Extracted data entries

------------------------------------------------

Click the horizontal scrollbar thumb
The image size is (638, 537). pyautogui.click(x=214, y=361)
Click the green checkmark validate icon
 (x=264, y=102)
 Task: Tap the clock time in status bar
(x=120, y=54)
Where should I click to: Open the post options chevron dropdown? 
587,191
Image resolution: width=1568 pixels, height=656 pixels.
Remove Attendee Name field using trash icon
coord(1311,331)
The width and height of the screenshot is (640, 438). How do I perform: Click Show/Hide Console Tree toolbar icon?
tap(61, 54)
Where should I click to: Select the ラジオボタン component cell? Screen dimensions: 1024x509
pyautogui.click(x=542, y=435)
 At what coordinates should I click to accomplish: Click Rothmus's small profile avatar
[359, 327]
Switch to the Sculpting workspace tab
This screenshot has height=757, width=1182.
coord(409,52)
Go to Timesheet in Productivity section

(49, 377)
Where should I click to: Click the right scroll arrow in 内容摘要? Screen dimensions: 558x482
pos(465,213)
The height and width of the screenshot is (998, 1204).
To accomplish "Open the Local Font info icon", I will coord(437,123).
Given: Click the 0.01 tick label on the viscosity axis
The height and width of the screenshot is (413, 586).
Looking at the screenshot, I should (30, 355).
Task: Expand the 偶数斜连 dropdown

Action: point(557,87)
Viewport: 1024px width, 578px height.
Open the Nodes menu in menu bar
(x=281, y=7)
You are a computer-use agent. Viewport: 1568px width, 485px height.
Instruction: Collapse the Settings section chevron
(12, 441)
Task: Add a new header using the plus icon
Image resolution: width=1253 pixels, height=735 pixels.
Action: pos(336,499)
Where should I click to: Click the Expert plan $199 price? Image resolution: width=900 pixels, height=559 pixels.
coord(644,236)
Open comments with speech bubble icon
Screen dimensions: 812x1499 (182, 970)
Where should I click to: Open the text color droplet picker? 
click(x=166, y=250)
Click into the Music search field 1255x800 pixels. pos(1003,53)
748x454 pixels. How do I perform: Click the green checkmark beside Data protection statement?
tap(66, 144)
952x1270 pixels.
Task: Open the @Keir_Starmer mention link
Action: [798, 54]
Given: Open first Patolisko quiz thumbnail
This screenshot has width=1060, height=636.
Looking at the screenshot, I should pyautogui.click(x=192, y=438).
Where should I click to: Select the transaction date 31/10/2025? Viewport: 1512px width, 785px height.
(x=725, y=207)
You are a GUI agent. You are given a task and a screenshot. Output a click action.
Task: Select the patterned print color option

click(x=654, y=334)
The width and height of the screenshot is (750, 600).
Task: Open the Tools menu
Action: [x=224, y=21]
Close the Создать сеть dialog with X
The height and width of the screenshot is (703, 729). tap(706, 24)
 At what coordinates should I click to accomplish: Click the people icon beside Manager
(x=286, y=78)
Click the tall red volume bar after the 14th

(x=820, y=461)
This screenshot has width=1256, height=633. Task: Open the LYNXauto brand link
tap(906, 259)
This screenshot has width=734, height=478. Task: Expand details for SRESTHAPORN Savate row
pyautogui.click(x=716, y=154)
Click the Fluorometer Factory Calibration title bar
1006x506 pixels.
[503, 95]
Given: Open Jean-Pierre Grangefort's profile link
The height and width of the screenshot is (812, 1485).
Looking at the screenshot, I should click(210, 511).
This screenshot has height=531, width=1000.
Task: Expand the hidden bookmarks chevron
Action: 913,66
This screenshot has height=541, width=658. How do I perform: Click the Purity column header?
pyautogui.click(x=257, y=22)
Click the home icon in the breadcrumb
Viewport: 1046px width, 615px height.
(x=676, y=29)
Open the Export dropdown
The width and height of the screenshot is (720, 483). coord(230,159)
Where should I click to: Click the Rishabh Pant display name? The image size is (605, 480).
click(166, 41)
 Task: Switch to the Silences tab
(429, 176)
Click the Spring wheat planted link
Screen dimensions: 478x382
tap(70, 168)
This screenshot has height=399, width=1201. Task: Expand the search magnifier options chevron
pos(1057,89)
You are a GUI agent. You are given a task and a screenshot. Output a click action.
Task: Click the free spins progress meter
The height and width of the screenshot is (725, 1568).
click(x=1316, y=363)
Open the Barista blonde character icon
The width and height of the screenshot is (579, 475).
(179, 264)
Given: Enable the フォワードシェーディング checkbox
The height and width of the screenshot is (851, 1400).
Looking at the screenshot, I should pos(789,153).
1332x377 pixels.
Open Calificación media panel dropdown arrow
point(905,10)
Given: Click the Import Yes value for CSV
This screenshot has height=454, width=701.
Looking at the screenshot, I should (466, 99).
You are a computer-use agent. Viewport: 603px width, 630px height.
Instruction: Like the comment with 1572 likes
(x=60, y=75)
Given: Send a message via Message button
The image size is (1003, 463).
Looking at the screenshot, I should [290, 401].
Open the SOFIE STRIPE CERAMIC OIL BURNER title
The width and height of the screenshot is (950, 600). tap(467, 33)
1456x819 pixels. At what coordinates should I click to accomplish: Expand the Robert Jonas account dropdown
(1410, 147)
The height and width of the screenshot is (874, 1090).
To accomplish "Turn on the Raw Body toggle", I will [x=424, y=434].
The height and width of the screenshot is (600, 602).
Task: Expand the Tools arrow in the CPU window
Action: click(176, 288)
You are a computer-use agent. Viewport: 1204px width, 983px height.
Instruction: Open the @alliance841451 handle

------------------------------------------------

▸ **TASK STATEMENT**
Down to the last line, give the records again exactly.

▸ **OUTPUT FOR THIS TASK**
Click the horizontal scrollbar thumb
The image size is (638, 537). pyautogui.click(x=214, y=361)
Click the green checkmark validate icon
 (x=264, y=102)
 Task: Tap the clock time in status bar
(x=120, y=54)
Where should I click to: Open the post options chevron dropdown? 
587,191
Image resolution: width=1568 pixels, height=656 pixels.
Remove Attendee Name field using trash icon
coord(1311,331)
The width and height of the screenshot is (640, 438). How do I perform: Click Show/Hide Console Tree toolbar icon?
tap(61, 54)
Where should I click to: Select the ラジオボタン component cell? Screen dimensions: 1024x509
pyautogui.click(x=542, y=435)
 At what coordinates should I click to accomplish: Click Rothmus's small profile avatar
[359, 327]
Switch to the Sculpting workspace tab
This screenshot has height=757, width=1182.
coord(409,52)
Go to Timesheet in Productivity section

(49, 377)
Where should I click to: Click the right scroll arrow in 内容摘要? Screen dimensions: 558x482
pos(465,213)
The height and width of the screenshot is (998, 1204).
To accomplish "Open the Local Font info icon", I will coord(437,123).
Given: Click the 0.01 tick label on the viscosity axis
The height and width of the screenshot is (413, 586).
Looking at the screenshot, I should (30, 355).
Task: Expand the 偶数斜连 dropdown

Action: point(557,87)
Viewport: 1024px width, 578px height.
Open the Nodes menu in menu bar
(x=281, y=7)
You are a computer-use agent. Viewport: 1568px width, 485px height.
Instruction: Collapse the Settings section chevron
(12, 441)
Task: Add a new header using the plus icon
Image resolution: width=1253 pixels, height=735 pixels.
Action: pos(336,499)
Where should I click to: Click the Expert plan $199 price? Image resolution: width=900 pixels, height=559 pixels.
coord(644,236)
Open comments with speech bubble icon
Screen dimensions: 812x1499 (182, 970)
Where should I click to: Open the text color droplet picker? 
click(x=166, y=250)
Click into the Music search field 1255x800 pixels. pos(1003,53)
748x454 pixels. How do I perform: Click the green checkmark beside Data protection statement?
tap(66, 144)
952x1270 pixels.
Task: Open the @Keir_Starmer mention link
Action: [798, 54]
Given: Open first Patolisko quiz thumbnail
This screenshot has width=1060, height=636.
Looking at the screenshot, I should pyautogui.click(x=192, y=438).
Where should I click to: Select the transaction date 31/10/2025? Viewport: 1512px width, 785px height.
(x=725, y=207)
You are a GUI agent. You are given a task and a screenshot. Output a click action.
Task: Select the patterned print color option

click(x=654, y=334)
The width and height of the screenshot is (750, 600).
Task: Open the Tools menu
Action: [x=224, y=21]
Close the Создать сеть dialog with X
The height and width of the screenshot is (703, 729). tap(706, 24)
 At what coordinates should I click to accomplish: Click the people icon beside Manager
(x=286, y=78)
Click the tall red volume bar after the 14th

(x=820, y=461)
This screenshot has width=1256, height=633. Task: Open the LYNXauto brand link
tap(906, 259)
This screenshot has width=734, height=478. Task: Expand details for SRESTHAPORN Savate row
pyautogui.click(x=716, y=154)
Click the Fluorometer Factory Calibration title bar
1006x506 pixels.
[503, 95]
Given: Open Jean-Pierre Grangefort's profile link
The height and width of the screenshot is (812, 1485).
Looking at the screenshot, I should click(210, 511).
This screenshot has height=531, width=1000.
Task: Expand the hidden bookmarks chevron
Action: 913,66
This screenshot has height=541, width=658. How do I perform: Click the Purity column header?
pyautogui.click(x=257, y=22)
Click the home icon in the breadcrumb
Viewport: 1046px width, 615px height.
(x=676, y=29)
Open the Export dropdown
The width and height of the screenshot is (720, 483). coord(230,159)
Where should I click to: Click the Rishabh Pant display name? The image size is (605, 480).
click(166, 41)
 Task: Switch to the Silences tab
(429, 176)
Click the Spring wheat planted link
Screen dimensions: 478x382
tap(70, 168)
This screenshot has height=399, width=1201. Task: Expand the search magnifier options chevron
pos(1057,89)
You are a GUI agent. You are given a task and a screenshot. Output a click action.
Task: Click the free spins progress meter
The height and width of the screenshot is (725, 1568).
click(x=1316, y=363)
Open the Barista blonde character icon
The width and height of the screenshot is (579, 475).
(179, 264)
Given: Enable the フォワードシェーディング checkbox
The height and width of the screenshot is (851, 1400).
Looking at the screenshot, I should pos(789,153).
1332x377 pixels.
Open Calificación media panel dropdown arrow
point(905,10)
Given: Click the Import Yes value for CSV
This screenshot has height=454, width=701.
Looking at the screenshot, I should (466, 99).
You are a computer-use agent. Viewport: 603px width, 630px height.
Instruction: Like the comment with 1572 likes
(x=60, y=75)
Given: Send a message via Message button
The image size is (1003, 463).
Looking at the screenshot, I should [290, 401].
Open the SOFIE STRIPE CERAMIC OIL BURNER title
The width and height of the screenshot is (950, 600). tap(467, 33)
1456x819 pixels. At what coordinates should I click to accomplish: Expand the Robert Jonas account dropdown
(1410, 147)
The height and width of the screenshot is (874, 1090).
To accomplish "Turn on the Raw Body toggle", I will [x=424, y=434].
The height and width of the screenshot is (600, 602).
Task: Expand the Tools arrow in the CPU window
Action: click(176, 288)
You are a computer-use agent. Viewport: 1204px width, 983px height.
Instruction: Open the @alliance841451 handle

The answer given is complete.